I know we just started this process but now I get it. NOW I understand the desperation a mom who is adopting a child feels. To get that child, your child, home. Where you know she is safe. Where you can see her blossom into the woman God wants her to be. Where she can feel and know the love of Jesus through her mommy, daddy, and sisters and brothers. I get it. Don't get me wrong. I never dismissed or under valued the feelings that friends and many of you have gone through already. That desperation, that want, that whatever you want to call it. I just get it now. It's real to me. That's why I was being disobedient. That's my poor excuse for disobeying God.
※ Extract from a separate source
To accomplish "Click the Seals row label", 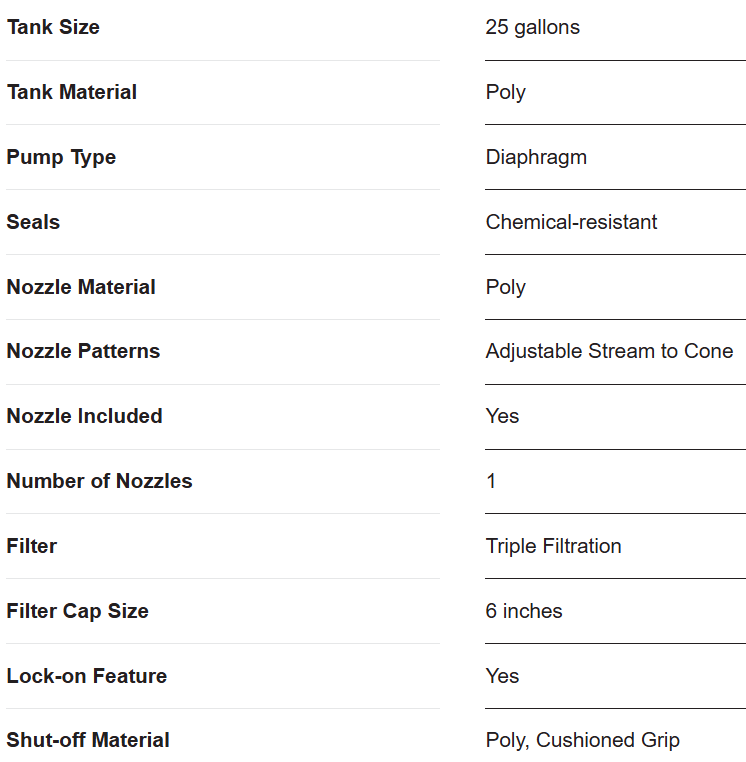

So, LORD, please forgive me for my disobedience and multitude of other sins. You know my heart was not to disobey but in it, I was not trusting you. LORD, you are the God of my days, The KING of my nights. I can trust in You and Your perfect timing. LORD, I TRUST You! I Trust that you will bring our little girl home. I TRUST that You will show us the way, bring in the money, and know that every step will be ordained and directed by You. The God of the Universe. The One who holds us in the palm of His hands. Thank you LORD for loving me so much that you wouldn't allow me to continue working in my own strength. Thank you God, for knowing exactly what needed to be done when Jesus took His journey to the cross. Thank you Jesus for taking the journey so that we, the sinners, could be reconciled back to and join you in heaven when our day comes. I praise you Father for who you are. You are my best friend. The lover of my soul. The giver of life. My bread. My portion. My everlasting love. My banner. The One that goes before me, to protect me, my stronghold. My shelter in the storm. You are so much more than I can express right here on this page. Thank you God for choosing my family, me, to walk with you. To know you. To love you. In Jesus' sweet, glorious, wonderful, miraculous NAME!!!
So off to do school with the kids, post office and sewing!!!! I am excited. It's a new day with a new perspective. Thank you God for your mercies being new everyday!
STWTHE,
Laurie
1 comment:
This is a very heartfelt, powerful post. As an adoptive mother, waiting to meet her next child, I can relate. (I can also relate as my machine clogged last week while trying to sew a simple tail on a nightgown for a costume!!) Your prayer is beautiful and I am sure brings your heavenly Father much happiness to hear. Praise Him for His new mercies!!